It shows us why just using C/C++ is not a performance-wise decision. You need to...

mhurron · on March 11, 2012

I think it more shows that just picking C/C++ over Python doesn't mean you automatically get awesome performance. You still need to know what your doing.

adobriyan · on March 11, 2012

like using `gettimeofday()` and not using cat(1), for starters.

jjc4p · on March 11, 2012

What's bad about cat(1)?

shabble · on March 11, 2012

Nothing, except it's entirely unnecessary for this task.

See "Useless use of cat awards" from days of yore: http://partmaps.org/era/unix/award.html#uucaletter

truncate · on March 11, 2012

I still prefer cat, as one simple mistake of < to > and the file is gone.

adobriyan · on March 11, 2012

OP intends to measure time to read data from file and maybe it process into internal representation.

cat(1) almost certainly internally buffers data (32KB here) thus context switches occurs. Shell creates pipe which is buffered inside kernel.

All of this muffles measurements.

What was one or several read(2) calls + processing is now one or several calls of maybe smaller sizes + whatever scheduling differences + in one of the examples OP used /usr/bin/time of the whole thing also.

This is of course is not visible because data were dumbed down by using time() which has horrible granularity, but when finer grained timer it'd be visible, I'm sure.

_riwy · on March 11, 2012

you're

meastham · on March 11, 2012

That's quite a lot to read into a tiny example like this.

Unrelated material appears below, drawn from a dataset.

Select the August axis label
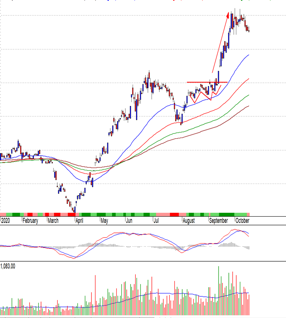The width and height of the screenshot is (286, 318). 189,221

_delirium · on March 11, 2012

I agree, though I think it could fairly be taken as one small bit of evidence in favor of "C++ has a lot of gotchas". In this case it looks like the culprit is C++'s C-compatibility-driven decision to sync with stdio by default, and therefore to avoid buffering input. Of course, if they made the opposite decision on defaults, "C++ doesn't sync with stdio by default" would be a different, probably also common, variety of "gotcha".

mikeash · on March 11, 2012

Why isn't cin implemented on top of C's stdin and FILE? That way you get both buffering and compatibility.

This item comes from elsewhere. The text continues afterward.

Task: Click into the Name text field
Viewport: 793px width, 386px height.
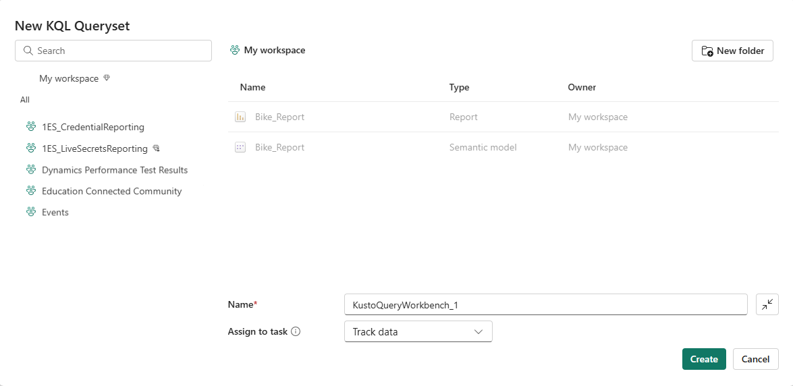Action: [545, 304]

jemfinch · on March 11, 2012

I've not implemented the C++ std library, but my guess is it's because iostreams need to implement their own buffering anyway, so it would just add complexity and unpredictability to buffer atop an already-buffering library.

mikeash · on March 12, 2012

I'm not sure this quite makes sense. The buffering can already be disabled, clearly, since that's what's being discussed. The non-buffering implementation could be easily placed atop FILE (I don't know the details, but I can't imagine a FILE-based iostream implementation being at all complex) at which point you have a buffered implementation that also cooperates with pure C stdio. iostream would need buffering for other operations, but could just leave it off permanently for stdio, and the switch already exists.